I believe faith in the Spirit of God is needed, so that what sounds like nonsense to our intelligence actually reaches the shores of our inner life as God-sense to our inner spirit. For example, when Jesus offers God’s wisdom in the form of “Love your enemies and pray for those who persecute you,” that sounds like nonsense to our rational human minds. Apply faith in God’s spirit, then those words move us within, especially when we see it practiced, like when the Amish people prayed for and forgave the killer of their children in the horrific events at the Nickel Mine school shooting nine years ago this October. I was moved by God’s spirit that day watching Jesus’ words come to life.

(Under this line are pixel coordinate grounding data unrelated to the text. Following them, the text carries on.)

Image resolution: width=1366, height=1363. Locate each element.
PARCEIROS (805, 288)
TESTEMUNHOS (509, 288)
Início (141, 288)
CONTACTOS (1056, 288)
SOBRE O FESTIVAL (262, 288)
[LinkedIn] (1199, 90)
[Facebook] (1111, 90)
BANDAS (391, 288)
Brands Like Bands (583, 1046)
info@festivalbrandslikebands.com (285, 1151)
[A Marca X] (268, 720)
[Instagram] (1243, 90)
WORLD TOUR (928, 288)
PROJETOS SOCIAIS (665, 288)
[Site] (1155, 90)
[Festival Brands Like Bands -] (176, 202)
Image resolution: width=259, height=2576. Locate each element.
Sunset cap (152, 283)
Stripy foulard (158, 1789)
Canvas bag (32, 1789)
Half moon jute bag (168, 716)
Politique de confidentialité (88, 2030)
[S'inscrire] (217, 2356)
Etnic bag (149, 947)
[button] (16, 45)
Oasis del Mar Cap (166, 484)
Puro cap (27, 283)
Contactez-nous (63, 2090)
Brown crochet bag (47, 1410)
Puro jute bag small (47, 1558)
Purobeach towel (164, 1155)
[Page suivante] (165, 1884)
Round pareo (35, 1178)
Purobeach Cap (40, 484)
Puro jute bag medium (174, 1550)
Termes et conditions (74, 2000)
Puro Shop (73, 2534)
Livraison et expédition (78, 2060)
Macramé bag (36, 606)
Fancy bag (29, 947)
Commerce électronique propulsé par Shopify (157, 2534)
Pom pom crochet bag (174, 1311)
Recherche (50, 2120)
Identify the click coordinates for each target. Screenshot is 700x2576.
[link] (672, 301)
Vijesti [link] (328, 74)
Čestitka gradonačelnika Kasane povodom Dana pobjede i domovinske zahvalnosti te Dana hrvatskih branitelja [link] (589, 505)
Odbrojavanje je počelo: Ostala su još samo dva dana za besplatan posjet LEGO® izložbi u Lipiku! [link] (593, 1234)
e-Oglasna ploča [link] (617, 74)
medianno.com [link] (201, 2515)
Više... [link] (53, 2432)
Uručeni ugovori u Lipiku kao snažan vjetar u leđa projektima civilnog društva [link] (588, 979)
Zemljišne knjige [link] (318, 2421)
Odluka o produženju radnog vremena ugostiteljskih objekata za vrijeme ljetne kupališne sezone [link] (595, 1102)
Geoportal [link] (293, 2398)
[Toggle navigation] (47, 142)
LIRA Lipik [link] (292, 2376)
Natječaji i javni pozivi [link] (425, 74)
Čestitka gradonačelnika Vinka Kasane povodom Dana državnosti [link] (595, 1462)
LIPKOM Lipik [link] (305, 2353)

It takes faith in the Spirit to make God-sense out of Jesus telling us that if we want to get more out of life, we must give more. If you lose your life for Christ’ sake, you find it. If we want to be great in God’s realm, we must be a humble servant before God. If we want to be uplifted, we must go down low and help those who are disadvantaged. You want to have true life in the spirit, you won’t find it by focusing on the your physical needs… instead, have faith that it is the spirit that gives life. These words, says Jesus, are spirit and life. The Holy Spirit truly makes us alive, even when the flesh is weak.
This is shown wonderfully in the real life story of Bethany Hamilton. When she was growing up in Hawaii, Bethany had developedchampionship caliber surfing skills. She hoped one day to become a professional surfer. But, one day in 2003, a shark attack left her without one arm. She was devastated. She thought she would never surf again. She felt that she lost everything, as if she had died.
But she clung to her faith in God and she began to grow through her ordeal gaining health and mobility. Eventually her story was put into a movie called “Soul Surfer” that traced her life’s surfing story and her recovery because of her faith in God. She wanted to show the world, especially those with disabilities that with faith her spirit was alive, andadversities can be overcome. In the movie, there was one scene which showed Bethany, responding out of faith and on the beach in Thailand shortly after the 2005 tsunami had devastated the local village. She noticed that no one was in the water for a new fear of the ocean had taken hold of them. But, Bethany coaxes a little lad into the water with her, and then onto her surfboard. Then she encourages him to ride the board on the small waves. Eventually, others on the beach start to applaud and then they also get into the water, overcoming their fear.
Bethany says that she’s learned that surfing isn’t the most important thing in the world… that love is. It’s more powerful than any tsunami, stronger than any fear (https://www.youtube.com/watch?v=lxya0p6tIAE, retrieved August 21, 2015). That makes total God-sense to me.
“It’s the spirit that gives life,” says Jesus. “The words I have spoken to you are spirit and life.” You know? That makes God-sense to me, too.
So, let’s open ourselves to God, with faith in the spirit, togive life. It’s God’s grace and wisdom and love that are greater than any fear we may have and deeper than any struggle we may face. Have faith in the spirit that God’s words of life will reach you in the heart of your deepest need. Amen.